*How to complete this task:* Copy out each line from the material where the word "knob" is found.

*Source data:*
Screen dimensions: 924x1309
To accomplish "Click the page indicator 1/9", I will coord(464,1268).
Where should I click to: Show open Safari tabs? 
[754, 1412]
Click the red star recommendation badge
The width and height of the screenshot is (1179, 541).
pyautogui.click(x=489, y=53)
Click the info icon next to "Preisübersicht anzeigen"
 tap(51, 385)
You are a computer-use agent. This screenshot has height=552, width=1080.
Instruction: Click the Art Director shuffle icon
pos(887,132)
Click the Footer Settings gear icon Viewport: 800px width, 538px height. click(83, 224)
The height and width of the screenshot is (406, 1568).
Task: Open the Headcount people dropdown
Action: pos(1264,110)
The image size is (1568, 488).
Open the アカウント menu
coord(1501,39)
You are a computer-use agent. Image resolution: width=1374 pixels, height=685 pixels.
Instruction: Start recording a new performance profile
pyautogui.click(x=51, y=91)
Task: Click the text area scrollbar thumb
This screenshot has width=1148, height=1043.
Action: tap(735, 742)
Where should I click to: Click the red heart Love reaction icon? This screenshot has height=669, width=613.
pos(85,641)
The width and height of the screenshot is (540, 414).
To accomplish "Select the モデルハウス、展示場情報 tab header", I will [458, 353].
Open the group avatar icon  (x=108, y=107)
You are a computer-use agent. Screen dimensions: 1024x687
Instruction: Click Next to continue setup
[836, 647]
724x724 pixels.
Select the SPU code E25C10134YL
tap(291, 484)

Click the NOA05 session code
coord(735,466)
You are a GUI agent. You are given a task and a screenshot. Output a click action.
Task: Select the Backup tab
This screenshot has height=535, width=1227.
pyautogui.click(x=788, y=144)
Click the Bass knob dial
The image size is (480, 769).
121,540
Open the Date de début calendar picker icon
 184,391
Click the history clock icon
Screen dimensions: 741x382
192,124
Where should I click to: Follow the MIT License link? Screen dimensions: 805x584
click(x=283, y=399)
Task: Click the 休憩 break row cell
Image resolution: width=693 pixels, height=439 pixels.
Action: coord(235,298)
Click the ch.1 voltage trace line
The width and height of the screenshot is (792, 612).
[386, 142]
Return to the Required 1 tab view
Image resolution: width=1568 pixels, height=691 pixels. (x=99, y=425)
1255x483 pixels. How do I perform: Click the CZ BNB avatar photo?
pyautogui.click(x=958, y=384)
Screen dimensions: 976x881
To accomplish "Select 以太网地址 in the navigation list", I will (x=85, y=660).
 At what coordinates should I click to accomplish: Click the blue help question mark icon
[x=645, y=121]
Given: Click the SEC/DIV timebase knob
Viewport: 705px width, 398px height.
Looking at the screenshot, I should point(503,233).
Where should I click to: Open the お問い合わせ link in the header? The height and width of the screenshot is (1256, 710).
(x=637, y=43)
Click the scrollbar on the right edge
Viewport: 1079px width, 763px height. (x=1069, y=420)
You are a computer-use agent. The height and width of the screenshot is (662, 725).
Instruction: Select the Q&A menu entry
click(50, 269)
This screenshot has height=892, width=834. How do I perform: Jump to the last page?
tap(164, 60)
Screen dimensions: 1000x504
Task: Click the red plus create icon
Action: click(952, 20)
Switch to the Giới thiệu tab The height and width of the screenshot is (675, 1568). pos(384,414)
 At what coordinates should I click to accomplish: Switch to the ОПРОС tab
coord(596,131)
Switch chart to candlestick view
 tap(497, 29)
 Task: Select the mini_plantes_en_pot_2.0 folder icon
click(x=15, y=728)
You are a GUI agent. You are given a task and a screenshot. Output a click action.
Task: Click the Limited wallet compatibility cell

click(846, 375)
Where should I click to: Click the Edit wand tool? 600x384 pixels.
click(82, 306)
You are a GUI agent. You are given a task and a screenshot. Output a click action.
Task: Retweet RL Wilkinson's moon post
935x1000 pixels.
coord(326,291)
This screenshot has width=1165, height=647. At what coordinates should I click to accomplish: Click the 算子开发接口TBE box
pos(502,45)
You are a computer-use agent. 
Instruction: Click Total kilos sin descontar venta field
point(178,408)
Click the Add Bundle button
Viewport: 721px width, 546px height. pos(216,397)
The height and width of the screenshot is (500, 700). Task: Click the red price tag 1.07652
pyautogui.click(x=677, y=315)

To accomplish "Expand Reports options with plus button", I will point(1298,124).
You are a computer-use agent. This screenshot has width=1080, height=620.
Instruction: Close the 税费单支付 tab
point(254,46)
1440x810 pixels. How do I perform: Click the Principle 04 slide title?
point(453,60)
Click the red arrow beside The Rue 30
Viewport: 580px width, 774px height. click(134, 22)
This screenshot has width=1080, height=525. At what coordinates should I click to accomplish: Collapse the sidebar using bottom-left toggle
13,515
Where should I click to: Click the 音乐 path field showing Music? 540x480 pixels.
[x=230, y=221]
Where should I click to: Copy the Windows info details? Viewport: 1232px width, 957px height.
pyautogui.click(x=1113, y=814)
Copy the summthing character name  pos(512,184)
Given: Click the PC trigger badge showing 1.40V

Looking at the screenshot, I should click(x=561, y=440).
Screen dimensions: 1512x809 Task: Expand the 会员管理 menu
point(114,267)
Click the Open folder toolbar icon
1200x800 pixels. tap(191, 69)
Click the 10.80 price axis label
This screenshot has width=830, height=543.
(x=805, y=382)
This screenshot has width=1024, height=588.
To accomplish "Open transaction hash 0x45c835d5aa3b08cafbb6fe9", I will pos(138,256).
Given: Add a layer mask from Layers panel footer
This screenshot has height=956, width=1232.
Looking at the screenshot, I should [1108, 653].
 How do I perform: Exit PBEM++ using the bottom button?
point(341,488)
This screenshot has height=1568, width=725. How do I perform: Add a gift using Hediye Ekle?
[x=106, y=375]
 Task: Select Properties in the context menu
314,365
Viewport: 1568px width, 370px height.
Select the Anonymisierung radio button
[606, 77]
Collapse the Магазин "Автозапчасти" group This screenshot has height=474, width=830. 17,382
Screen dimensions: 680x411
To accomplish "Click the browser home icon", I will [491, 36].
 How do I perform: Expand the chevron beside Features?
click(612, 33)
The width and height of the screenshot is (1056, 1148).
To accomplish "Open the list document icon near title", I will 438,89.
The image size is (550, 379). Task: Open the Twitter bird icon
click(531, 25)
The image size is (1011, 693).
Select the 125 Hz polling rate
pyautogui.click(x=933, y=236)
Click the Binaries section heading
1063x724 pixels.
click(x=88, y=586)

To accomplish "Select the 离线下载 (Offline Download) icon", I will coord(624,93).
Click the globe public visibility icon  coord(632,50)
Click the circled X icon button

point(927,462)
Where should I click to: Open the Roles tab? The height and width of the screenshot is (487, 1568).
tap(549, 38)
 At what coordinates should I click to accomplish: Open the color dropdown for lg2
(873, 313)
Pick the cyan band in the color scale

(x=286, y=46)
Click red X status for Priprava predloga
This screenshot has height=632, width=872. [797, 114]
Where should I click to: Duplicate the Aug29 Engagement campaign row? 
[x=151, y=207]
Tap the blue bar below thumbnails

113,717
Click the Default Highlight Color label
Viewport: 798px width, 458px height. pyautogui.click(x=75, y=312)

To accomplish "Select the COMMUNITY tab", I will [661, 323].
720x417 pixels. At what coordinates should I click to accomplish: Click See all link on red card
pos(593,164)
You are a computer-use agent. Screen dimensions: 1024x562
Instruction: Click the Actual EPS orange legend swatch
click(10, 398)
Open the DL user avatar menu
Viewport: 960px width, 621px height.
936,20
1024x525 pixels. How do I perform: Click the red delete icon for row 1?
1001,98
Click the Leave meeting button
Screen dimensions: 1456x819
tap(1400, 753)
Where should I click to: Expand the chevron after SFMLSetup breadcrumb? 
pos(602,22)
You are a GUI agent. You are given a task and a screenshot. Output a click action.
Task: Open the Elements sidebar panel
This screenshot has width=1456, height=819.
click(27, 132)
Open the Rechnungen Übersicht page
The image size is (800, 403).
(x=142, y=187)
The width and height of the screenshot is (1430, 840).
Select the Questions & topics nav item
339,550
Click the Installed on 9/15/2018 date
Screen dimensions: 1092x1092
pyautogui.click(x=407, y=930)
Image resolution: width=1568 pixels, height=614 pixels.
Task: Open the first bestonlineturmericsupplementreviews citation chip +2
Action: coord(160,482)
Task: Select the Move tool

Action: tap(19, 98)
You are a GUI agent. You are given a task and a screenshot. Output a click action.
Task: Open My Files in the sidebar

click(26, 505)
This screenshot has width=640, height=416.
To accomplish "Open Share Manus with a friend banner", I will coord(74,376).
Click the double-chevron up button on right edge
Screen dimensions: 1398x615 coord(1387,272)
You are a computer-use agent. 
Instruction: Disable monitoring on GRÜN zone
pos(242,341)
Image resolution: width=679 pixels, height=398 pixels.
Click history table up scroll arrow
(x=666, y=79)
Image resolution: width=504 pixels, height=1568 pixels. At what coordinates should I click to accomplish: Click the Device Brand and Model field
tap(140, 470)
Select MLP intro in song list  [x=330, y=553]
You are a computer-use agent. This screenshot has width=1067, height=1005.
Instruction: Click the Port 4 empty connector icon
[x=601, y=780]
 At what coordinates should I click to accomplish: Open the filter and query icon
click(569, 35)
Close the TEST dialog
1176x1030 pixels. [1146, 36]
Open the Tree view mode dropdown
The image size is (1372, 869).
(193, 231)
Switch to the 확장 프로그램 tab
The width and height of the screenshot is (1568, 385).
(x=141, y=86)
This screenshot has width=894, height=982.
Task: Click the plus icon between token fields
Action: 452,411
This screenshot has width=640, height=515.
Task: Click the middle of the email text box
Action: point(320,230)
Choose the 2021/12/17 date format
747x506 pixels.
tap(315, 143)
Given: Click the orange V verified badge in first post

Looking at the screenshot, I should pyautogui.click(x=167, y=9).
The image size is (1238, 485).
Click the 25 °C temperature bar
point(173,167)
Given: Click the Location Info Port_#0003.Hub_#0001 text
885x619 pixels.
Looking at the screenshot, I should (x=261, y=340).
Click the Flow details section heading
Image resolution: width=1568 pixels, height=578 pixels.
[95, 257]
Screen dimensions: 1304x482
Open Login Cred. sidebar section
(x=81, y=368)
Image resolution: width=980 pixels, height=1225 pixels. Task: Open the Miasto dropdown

*Response below:*
Click the Bass knob dial
Given: Click the SEC/DIV timebase knob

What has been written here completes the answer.